Santa Maria Replica Ship
A replica of Christopher Columbus' famous ship, the Santa Maria. (Image credit: Library of Congress)

The wreckage of Christopher Columbus' long-lost ship, the Santa Maria, may have been found off the coast of Haiti, according to news reports. If verified, the discovery could solve a more than 500-year-old mystery of the famous vessel's final resting place.

The Santa Maria sank in 1492 after it crashed into a coral reef in the Caribbean Sea. Now, archaeologist Barry Clifford says he has located the shipwreck at the bottom of the sea, off the north coast of Haiti, reported the Independent. In 2003, a separate team of archaeologists identified the probable location of Columbus' fort on the island of Hispaniola. Clifford combined these findings with information gleaned from the explorer's own diary to figure out where the Santa Maria likely sank.

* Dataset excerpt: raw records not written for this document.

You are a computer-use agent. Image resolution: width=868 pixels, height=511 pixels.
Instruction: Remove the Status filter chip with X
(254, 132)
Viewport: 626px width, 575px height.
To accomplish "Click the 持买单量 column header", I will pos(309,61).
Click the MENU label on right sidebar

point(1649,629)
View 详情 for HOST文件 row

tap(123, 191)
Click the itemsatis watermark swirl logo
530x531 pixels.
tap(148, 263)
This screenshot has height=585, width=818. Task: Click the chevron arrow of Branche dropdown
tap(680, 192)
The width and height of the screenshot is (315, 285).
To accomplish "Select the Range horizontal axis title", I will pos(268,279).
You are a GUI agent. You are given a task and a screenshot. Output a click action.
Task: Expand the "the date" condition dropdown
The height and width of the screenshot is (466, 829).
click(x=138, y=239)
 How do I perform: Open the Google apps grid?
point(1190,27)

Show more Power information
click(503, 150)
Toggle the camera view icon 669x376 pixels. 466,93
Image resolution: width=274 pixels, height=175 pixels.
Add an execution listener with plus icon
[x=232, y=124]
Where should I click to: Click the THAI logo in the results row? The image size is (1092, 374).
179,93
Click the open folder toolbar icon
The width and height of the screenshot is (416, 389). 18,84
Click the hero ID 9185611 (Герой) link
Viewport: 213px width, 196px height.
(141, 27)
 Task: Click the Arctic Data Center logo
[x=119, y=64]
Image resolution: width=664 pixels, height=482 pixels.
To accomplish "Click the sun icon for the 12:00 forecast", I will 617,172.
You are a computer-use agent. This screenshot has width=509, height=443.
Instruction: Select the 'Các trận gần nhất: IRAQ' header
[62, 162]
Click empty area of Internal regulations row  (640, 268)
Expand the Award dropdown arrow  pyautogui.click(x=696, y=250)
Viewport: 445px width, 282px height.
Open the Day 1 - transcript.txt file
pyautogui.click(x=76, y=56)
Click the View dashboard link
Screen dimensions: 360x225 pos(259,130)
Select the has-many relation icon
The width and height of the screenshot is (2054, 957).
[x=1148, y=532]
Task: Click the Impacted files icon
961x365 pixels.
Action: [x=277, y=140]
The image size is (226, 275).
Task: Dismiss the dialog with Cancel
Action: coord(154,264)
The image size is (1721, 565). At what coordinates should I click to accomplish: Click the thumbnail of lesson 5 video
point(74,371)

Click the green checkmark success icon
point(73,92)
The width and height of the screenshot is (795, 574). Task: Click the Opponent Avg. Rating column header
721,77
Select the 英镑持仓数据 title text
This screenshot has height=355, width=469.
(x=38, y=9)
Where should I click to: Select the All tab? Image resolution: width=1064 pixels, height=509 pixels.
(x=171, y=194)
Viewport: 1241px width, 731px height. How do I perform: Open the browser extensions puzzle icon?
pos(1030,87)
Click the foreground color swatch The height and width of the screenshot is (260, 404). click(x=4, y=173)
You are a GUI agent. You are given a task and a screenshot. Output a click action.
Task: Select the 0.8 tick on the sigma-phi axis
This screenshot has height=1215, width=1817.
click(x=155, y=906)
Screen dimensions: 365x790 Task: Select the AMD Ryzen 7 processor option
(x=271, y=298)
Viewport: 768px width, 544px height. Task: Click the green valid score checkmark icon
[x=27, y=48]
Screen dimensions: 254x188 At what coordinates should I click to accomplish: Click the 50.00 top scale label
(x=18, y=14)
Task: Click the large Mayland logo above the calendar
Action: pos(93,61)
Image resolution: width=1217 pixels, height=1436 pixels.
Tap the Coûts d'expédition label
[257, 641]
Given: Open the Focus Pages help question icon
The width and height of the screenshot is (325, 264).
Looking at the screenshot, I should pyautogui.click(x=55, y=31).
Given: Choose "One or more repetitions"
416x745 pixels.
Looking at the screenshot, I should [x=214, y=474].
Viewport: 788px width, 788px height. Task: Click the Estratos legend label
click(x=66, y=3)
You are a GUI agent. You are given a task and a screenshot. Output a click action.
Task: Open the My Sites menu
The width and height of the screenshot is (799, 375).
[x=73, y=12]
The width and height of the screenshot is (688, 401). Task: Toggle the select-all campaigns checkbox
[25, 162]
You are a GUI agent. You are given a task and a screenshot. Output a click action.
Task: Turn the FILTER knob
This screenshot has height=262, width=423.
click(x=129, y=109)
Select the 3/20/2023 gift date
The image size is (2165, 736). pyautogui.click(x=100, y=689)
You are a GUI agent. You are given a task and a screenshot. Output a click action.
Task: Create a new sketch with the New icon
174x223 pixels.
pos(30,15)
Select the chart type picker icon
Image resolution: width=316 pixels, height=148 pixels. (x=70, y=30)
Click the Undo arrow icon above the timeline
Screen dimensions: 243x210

"All the geographical, underwater topography and archaeological evidence strongly suggests that this wreck is Columbus' famous flagship, the Santa Maria," Clifford told the Independent. "The Haitian government has been extremely helpful — and we now need to continue working with them to carry out  a detailed archaeological excavation of the wreck."

So far, Clifford and his colleagues have only surveyed and photographed the site of the shipwreck, according to the Independent, but the researchers say the discovery could be one of the most important underwater archaeological finds.

"We've informed the Haitian government of our discovery — and we are looking forward to working with them and other Haitian colleagues to ensure that the site is fully protected and preserved," Clifford said. "I am confident that a full excavation of the wreck will yield the first ever detailed marine archaeological evidence of Columbus' discovery of America."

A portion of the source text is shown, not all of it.